После двух суток без сна меня сморило, и я в тепле подвала уснул, оставив за собой все тяготы последнего дня, прожитого в пехоте. Мне снились улицы моего города, цветущие каштаны и веселый взгляд моей матери, которая так не хотела, чтобы я шел на фронт. Не успев полностью погрузиться в сон, как вдруг обер-лейтенант Крамер толкнул меня в плечо.
Я открыл глаза и понял, что пришел час «прогуляться» с ним по передовой, чтобы отметить на карте огневые точки русских и маршрут нашей разведгруппы. Я не знаю, но мне кажется, что он тогда просто хотел знать мои пристрастия и отношение к национал-социалистам.

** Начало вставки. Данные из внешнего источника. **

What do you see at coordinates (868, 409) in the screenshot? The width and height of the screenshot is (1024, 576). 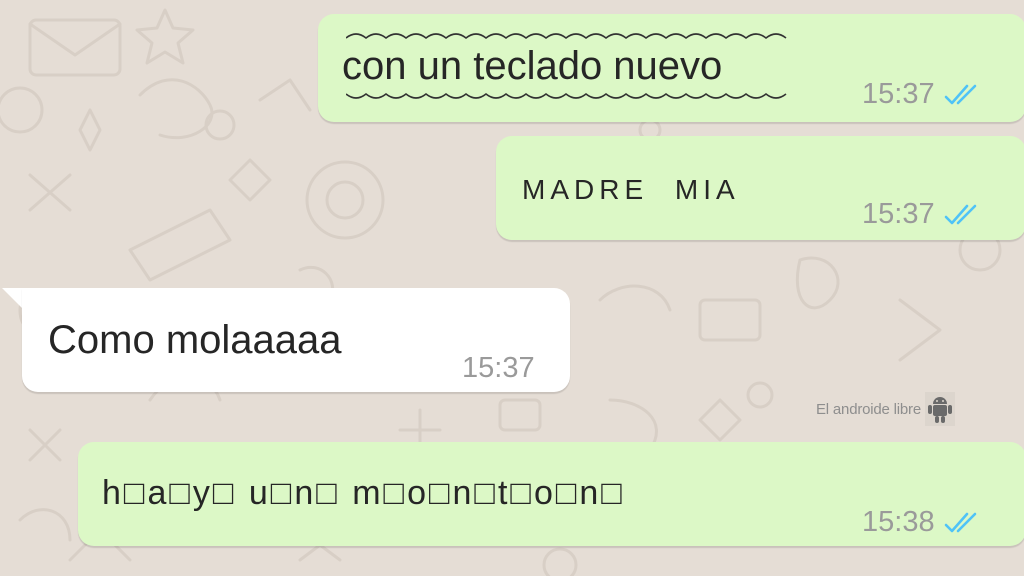 I see `watermark-text: El androide libre` at bounding box center [868, 409].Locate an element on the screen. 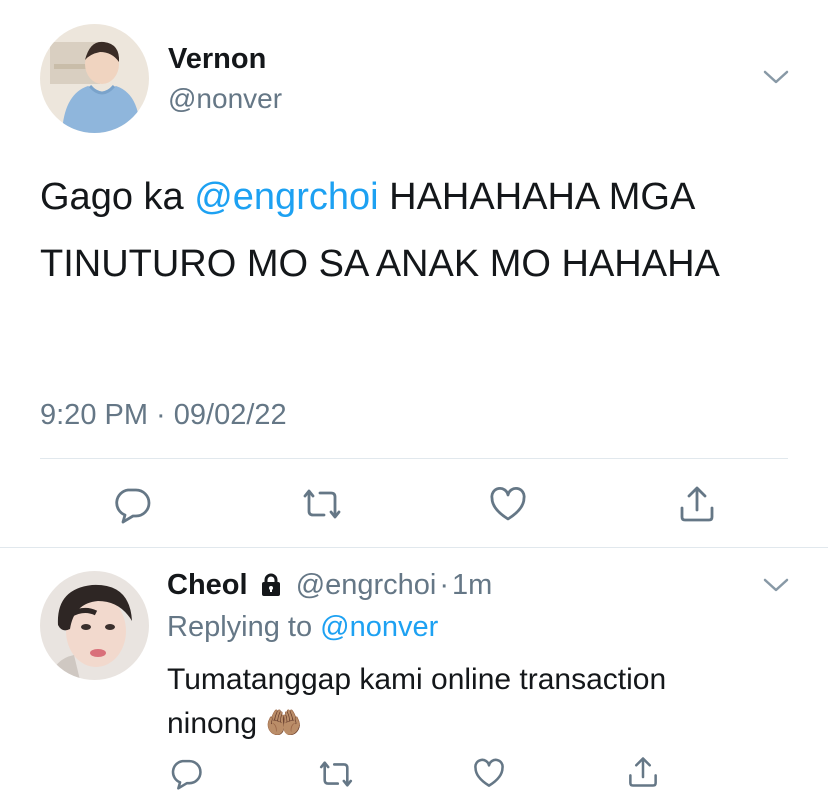 The height and width of the screenshot is (811, 828). reply-header: Cheol @engrchoi · 1m is located at coordinates (330, 585).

Крамер был более опытным и мудрым человеком. Он ненавидел нацистов, которые развязали эту войну и наверняка знал, какую цену мы заплатим, когда русские войдут в Германию. Из разговора с обер-лейтенантом мне стало известно, что полковник Зитценгер уже на завтра наметил рейд в сторону большевистского тыла. Гарнизон был в окружении, и нам верилось в то, что состоится чудо, и русские выпустят нас из своего кольца. А возможно, тогда Крамер хотел знать, насколько я обстрелян и что собой представляю, как молодой разведчик. Обер-лейтенанту было неведомо, что я на фронте целых три месяца и мне уже не так страшно, как впервые дни своей службы. Многие из моих боевых камрадов сложили свои головы, но пока этот рок обходил меня стороной и я был еще жив и здоров.